26 Nisan 2024 Cuma / 18 Sevval 1445

İstanbul’u geziyorum karış karış

İstanbul’da görülecek onlarca semt, yüzlerce mekan var. Şehri hakkını vererek keşfetmek aylarınızı alabilir! Peki nasıl bir rota çizmeli? Yazar Haldun Hürel yeni kitabı İstanbul Nasıl Gezilir’de kenti karış karış gezmek isteyenlere rehberlik ediyor: “Tarihi Yarımada, Eyüp, Galata’ya gidilmeli; dini mekanlar görülmeli. Yedi tepenin hepsini görmeden ‘İstanbul’u gezdim’ dememeli. Çünkü İstanbul emek ister.”

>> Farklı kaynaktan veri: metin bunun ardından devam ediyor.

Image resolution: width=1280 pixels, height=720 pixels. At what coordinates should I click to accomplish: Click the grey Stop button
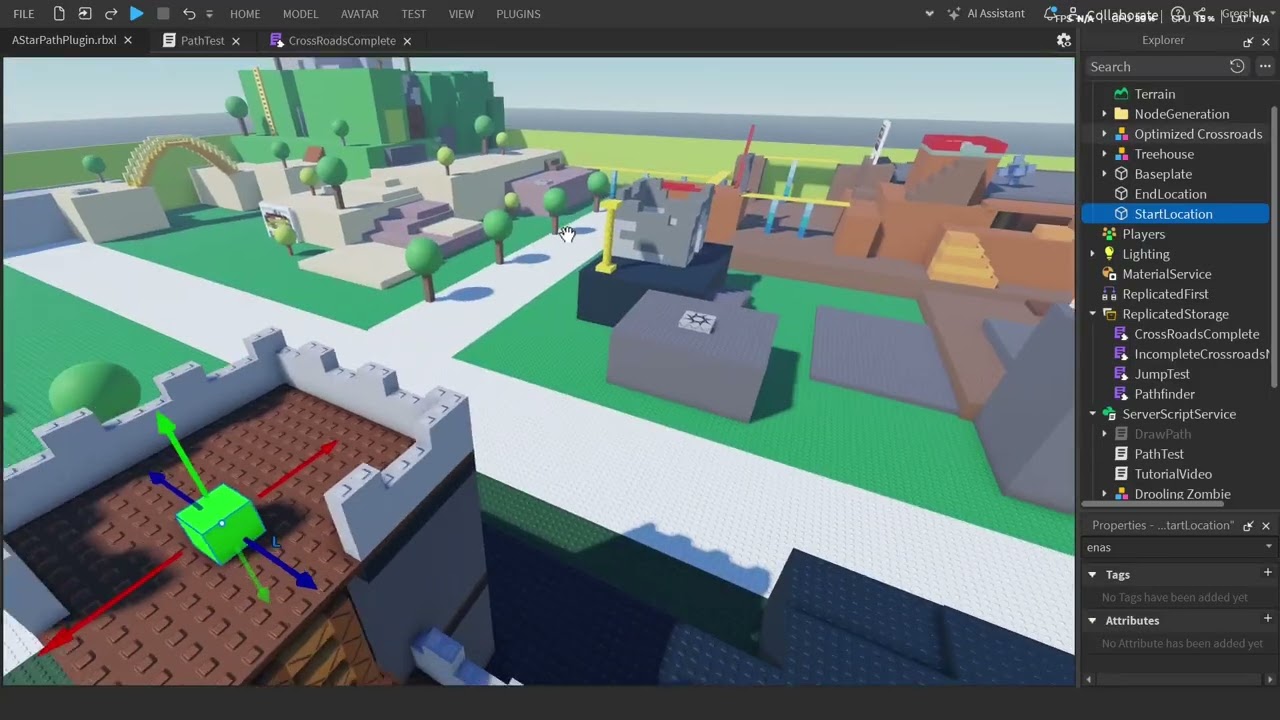click(163, 14)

Aslı Gür23 Ağustos 2014 Cumartesi 07:00 - Güncelleme:
İstanbul’u geziyorum karış karış

Önümüzdeki günlerde kendinize vakit ayırıp İstanbul’u gezmek, köşe bucak en ince ayrıntısına kadar keşfetmek istiyorsunuz ama nereden başlayacağınızı bilmiyorsunuz. Tarihi yarımadayı turlayıp Beyoğlu’na mı çıkmalı, yoksa Çengelköy’den yola çıkıp Suriçi’ne doğru mu gitmeli? Ya da önce Avrupa yakasının en ucu Silivri’den mi yola koyulmalı? Dünyanın en güzel şehirlerinden biri olan ve zengin tarihiyle gezginlerin başını döndüren İstanbul’u enine boyuna tanımak ve geçmişini bir nebze olsun öğrenmek için İstanbul uzmanı, müzisyen ve yazar Haldun Hürel’in Kapı Yayınları’ndan çıkan İstanbul Nasıl Gezilir adlı kitabı size rehberlik edebilir. Hürel kitabında, Beykoz’dan Silivri’ye kenti karış karış nasıl doğru bir şekilde gezebileceğinizi anlatıyor.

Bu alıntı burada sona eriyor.